Yes, starcoder2 only exists in transformer above 4.39, so we used transformer 4.39.0 and the test runs well, as shown below. image

XinyuYe-Intel avatar Apr 26 '24 01:04 XinyuYe-Intel

The docs for this PR live here. All of your documentation changes will be reflected on that endpoint. The docs are available until 30 days after the last update.

Updated the branch to main (with 4.40 transformer)

python run_generation.py --model_name_or_path bigcode/starcoder2-3b --use_kv_cache --max_new_tokens 100 --bf16 --batch_size 4
Input/outputs:
input 1: ('DeepSpeed is a machine learning framework',)
output 1: ('DeepSpeed is a machine learning framework for deep learning.\n#\n#\n#\n#\n#\n#\n#\n#\n#\n#\n#\n#\n#\n#\n#\n#\n#\n#\n#\n#\n#\n#\n#\n#\n#\n#\n#\n#\n#\n#\n#\n#\n#\n#\n#\n#\n#\n#\n#\n#\n#\n#\n#\n#\n#\n#\n#\n#',)
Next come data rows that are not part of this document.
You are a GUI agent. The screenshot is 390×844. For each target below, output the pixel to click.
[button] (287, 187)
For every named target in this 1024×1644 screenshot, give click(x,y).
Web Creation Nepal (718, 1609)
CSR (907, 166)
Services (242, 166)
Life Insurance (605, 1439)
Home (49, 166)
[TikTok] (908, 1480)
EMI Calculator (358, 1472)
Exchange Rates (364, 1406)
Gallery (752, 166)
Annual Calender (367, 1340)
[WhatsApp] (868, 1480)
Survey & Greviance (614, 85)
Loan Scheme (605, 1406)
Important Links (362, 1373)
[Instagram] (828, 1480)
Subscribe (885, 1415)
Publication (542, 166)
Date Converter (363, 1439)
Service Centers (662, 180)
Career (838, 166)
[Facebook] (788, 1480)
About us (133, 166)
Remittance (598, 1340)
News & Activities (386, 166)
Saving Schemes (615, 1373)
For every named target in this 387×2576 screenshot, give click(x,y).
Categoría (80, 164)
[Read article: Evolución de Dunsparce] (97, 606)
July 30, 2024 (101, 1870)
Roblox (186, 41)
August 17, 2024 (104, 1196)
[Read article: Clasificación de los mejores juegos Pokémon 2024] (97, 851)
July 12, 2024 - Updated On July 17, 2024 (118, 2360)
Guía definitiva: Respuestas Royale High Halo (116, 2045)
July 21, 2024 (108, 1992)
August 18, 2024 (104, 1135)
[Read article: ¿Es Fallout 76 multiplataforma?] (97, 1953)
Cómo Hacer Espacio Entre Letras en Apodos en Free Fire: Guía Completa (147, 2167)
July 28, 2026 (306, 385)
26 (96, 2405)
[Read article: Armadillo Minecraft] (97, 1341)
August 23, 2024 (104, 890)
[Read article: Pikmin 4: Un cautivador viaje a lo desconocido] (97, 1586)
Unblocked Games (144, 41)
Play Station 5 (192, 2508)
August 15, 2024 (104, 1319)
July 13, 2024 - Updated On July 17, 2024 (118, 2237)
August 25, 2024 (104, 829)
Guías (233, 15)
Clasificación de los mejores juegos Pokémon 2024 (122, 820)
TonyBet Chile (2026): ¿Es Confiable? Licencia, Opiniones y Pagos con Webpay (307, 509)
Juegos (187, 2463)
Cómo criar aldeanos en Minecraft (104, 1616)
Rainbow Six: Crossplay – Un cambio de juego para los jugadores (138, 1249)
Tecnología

input 2: ('He is working on',)
output 1: ('He is working on a new project.\n\nHe has a lot of work to do, but he is very busy.\n\nHe is very busy.\n\nHe is very busy.\n\nHe is very busy.\n\nHe is very busy.\n\nHe is very busy.\n\nHe is very busy.\n\nHe is very busy.\n\nHe is very busy.\n\nHe is very busy.\n\nHe is very busy.\n\nHe is very busy.\n\n',)

input 3: ('He has a',)
output 1: ('He has a 100% chance of winning the lottery.\n\nThe probability of him winning the lottery is 1/100.\n\nThe probability of him not winning the lottery is 99/100.\n\nThe probability of him winning the lottery is 1/100.\n\nThe probability of him not winning the lottery is 99/100.\n\nThe probability of him win',)

input 4: ('He got all',)
output 1: ('He got all the way to the end of the line.\n\nThe first thing I did was to check the documentation for the `get_current_line()` function.\n\n```\nget_current_line()\n\n```\n\n> \n> Returns the current line number.\n> \n> \n> \n\nSo I tried to use it.\n\n```\nprint(get_current_line())\n\n```\n\nAnd it printed `0`.\n\nI',)
Throughput (including tokenization) = 111.32884028982812 tokens/second
Number of HPU graphs                = 5
Memory allocated                    = 6.17 GB
Max memory allocated                = 6.26 GB
Total memory available              = 94.62 GB
Graph compilation duration          = 17.493904751027003 seconds

ssarkar2 avatar May 31 '24 20:05 ssarkar2

@lkk12014402 Please share the LORA commands.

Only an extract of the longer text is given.